Bentham was a philosopher who criticised natural rights as "nonsense upon stilts," and was unyielding in his insistence that rights must be legally enacted and enforceable by clearly named rights providers, such as governments. Natural rights theory was the radical policy of the seventeenth and eighteenth centuries, being utilized to support resistance to unjust laws and revolution against tyrannical governments. Jeremy Bentham, in his criticism of the French Declaration of Rights (1789), called natural rights "anarchical fallacies," on the grounds that he alleged that no government can meet the values required by the doctrine of natural rights. According the Bentham, natural rights are “simple nonsense: natural and imprescriptible rights, rhetorical nonsense, — nonsense upon stilts”, allegedly moral and natural rights are bad fictions and revolutionary myths that encourage civil unrest, defiance and resistance to laws and revolution against founded by governments, have “any determinate and intelligible meaning.” Rights are “the fruits of the law, the law alone. There are no rights deprived of the law—no rights opposing to the law—no rights anterior to the law.” The importance of Bentham does not lie in his advocacy of social utility, or the general welfare, of the common good for his statements however it was respected by many classical liberals as the point behind legislation, in contradistinction to its standard.
Bentham stated that the term “natural right” is a “parody of language”. It is It is "vague," "emotional" and "symbolic" and it has revolutionary consequences. Such a right can inform us that what we have to do; it cannot work as a legal restriction on what we can or cannot do. According to Bentham, he states that there a general rights- which are rights over no certain purpose so that an individual would claim on whatever they prefer. The result of implementing such a general, natural “right” would be to establish the right altogether since “what is every man’s right is no man’s right”. No legal system can work with an open conception of rights. Therefore there cannot be any general rights suggested by the French declarations.

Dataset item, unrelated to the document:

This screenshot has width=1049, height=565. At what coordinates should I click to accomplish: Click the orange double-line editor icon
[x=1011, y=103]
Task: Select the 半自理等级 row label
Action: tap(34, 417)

Additionally, the idea of natural rights is metaphorical. Similarly, there are no specific rights anterior to government. Bentham states that the hypothesis of the presence of these rights appears to be originated from the theory of the social contract. Individuals create a society and select a government through the estrangement of their rights. However such a policy is unhistorical, whereas according to Bentham it does not even work as a beneficial fiction to understand the source of political authority.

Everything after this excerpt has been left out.